The commissioner, who was mayor of the city in 2000 when Miami exploded after armed federal agents seized 6-year-old migrant Elian Gonzalez from his family’s Little Havana home and returned him to Cuba to be with his father, added that to end communist rule in Cuba would be to “cut the head of the serpent” — an event he said would have ripples across several Latin American countries.
“This is simply not about any political party over another,” Carollo said. “The only thing we’re interested in is liberty for Cuba, for Venezuela and for Nicaragua.”
Miami-Dade governments call for White House action
Miami is the latest local government to urge the Biden administration to take stronger action to assist the Cuban people.
Earlier in the week, Miami-Dade County commissioners unanimously approved their own resolution urging the Biden administration to employ all technological options to allow internet access in Cuba, coordinate an international humanitarian response and support a transition to democracy while “strengthening economic sanctions.”
Commissioner René Garcia, chairman of the Miami-Dade Republican Party, sponsored the resolution supporting the sanctions loosened under the Obama administration and strengthened under Trump.
“It’s not the embargo that has been hurting the Cuban people,” Garcia said. “What has been hurting the Cuban people is a tyrannical dictator.”

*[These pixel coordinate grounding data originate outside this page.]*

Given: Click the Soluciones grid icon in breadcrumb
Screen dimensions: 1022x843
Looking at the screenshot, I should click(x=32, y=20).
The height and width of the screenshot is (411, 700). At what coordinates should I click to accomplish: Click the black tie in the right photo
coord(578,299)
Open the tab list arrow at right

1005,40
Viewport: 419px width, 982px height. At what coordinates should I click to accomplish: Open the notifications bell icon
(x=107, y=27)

Oliver Gilbert, a Democrat and the commission vice-chairman presiding at the meeting, saw a flurry of hands when he asked if other commissioners wanted to join the resolution.
“Okay,” he said, “everybody is co-sponsoring it.”

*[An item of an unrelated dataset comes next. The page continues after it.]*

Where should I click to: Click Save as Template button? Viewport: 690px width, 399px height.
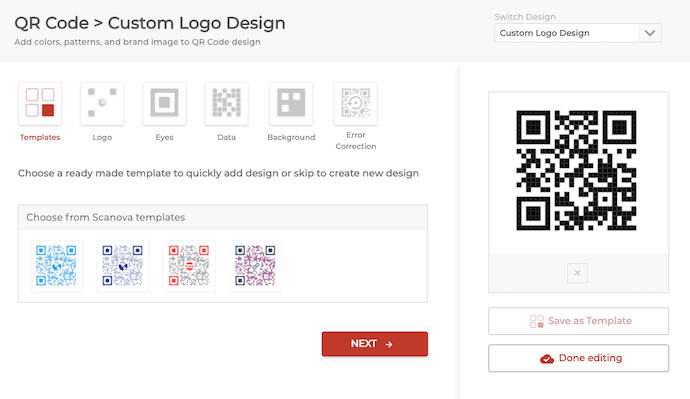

Smaller municipalities around the county passed resolutions in support of the Cuban people, too. During the July 13 meeting of the Coral Gables City Commission, officials voted unanimously on a resolution “supporting the Cuban people’s pursuit of freedom.”
In a letter summarizing the resolution, Mayor Vince Lago, a Republican, asked that the federal government “intervene to help the Cuban people break the chains that have kept them in shackles for so many years.”
He asked specifically for the strengthening of economic sanctions, a public denouncing of the current government, recognition of the movement’s efforts on behalf of democracy and a coordinated international effort for humanitarian aid.
And last week, the Republican Cuban-American mayors from Doral, Hialeah, Hialeah Gardens, and Miami Lakes released an open letter that stated in part: “We ask that our nation intervenes to help the Cuban people break the chains that have kept them in shackles for so many years.”
Calls for Biden to visit Miami
In Miami City Hall, a local hub of Cuban-American political power, elected leaders said they are still waiting to hear from Biden in what they see as a watershed moment. Miami commissioners called on the president to come make a strong statement against Cuba’s community government.
“He hasn’t even had the courtesy to call the mayor of Miami,” said Cuban-born Commissioner Manolo Reyes.
Commissioner Ken Russell, one of two Democrats on Miami’s majority Republican commission, said the call for support for Cubans transcends political party and requires urgent responses from Washington.
“Timing is everything,” Russell said. “You can argue all day long about the embargo and the policies of the past, but here we are today.”
The protests in Cuba have moved the political spotlight onto Miami’s Cuban American elected officials, some of whom are in the middle of campaigns. Carollo and Suarez are both up for reelection on Nov. 2. Russell is running for the Democratic nomination to challenge Sen. Marco Rubio in 2022.
Miami Herald staff writer Samantha Gross contributed to this report.